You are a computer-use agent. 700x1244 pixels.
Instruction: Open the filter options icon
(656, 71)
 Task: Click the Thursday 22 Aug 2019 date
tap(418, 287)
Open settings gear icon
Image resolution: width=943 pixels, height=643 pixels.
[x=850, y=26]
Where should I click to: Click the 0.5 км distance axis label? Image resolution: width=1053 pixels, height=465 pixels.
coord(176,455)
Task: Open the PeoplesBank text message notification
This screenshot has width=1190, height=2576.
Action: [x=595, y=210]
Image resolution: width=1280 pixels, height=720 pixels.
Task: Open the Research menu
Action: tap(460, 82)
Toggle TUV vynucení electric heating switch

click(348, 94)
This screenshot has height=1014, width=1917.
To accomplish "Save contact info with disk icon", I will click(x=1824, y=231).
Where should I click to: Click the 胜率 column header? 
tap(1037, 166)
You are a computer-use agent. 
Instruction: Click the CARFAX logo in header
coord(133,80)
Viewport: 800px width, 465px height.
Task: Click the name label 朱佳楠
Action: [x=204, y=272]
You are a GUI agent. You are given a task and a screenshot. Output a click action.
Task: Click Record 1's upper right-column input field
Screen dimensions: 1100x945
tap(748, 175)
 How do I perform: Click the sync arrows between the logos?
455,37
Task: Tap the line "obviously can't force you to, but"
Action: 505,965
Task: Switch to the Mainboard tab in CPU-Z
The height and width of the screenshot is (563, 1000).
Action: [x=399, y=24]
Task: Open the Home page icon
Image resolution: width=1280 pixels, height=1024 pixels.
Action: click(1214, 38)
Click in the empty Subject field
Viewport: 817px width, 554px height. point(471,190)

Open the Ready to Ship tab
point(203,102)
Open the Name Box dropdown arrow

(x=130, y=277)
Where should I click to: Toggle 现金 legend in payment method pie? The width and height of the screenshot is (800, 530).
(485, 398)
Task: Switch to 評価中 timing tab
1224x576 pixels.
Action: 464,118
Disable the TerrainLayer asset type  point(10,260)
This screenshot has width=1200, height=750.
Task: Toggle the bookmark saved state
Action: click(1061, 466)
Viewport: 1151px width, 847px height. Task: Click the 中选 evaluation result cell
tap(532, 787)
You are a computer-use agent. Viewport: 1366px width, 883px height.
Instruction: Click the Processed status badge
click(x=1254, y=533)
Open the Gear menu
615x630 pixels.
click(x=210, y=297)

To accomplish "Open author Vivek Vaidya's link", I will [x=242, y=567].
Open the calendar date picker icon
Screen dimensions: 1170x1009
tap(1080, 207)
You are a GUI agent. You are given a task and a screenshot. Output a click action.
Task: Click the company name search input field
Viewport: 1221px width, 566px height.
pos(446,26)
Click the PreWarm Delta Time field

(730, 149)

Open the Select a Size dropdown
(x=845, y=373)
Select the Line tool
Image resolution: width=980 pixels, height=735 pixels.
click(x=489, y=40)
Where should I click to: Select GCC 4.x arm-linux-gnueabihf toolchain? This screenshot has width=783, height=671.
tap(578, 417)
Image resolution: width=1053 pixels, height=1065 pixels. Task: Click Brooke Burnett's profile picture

:::

> Exercise objective: Where the word "input" is present in a line of the listing, copy that line.

> Reply:
Task: Click Record 1's upper right-column input field
Task: Click the company name search input field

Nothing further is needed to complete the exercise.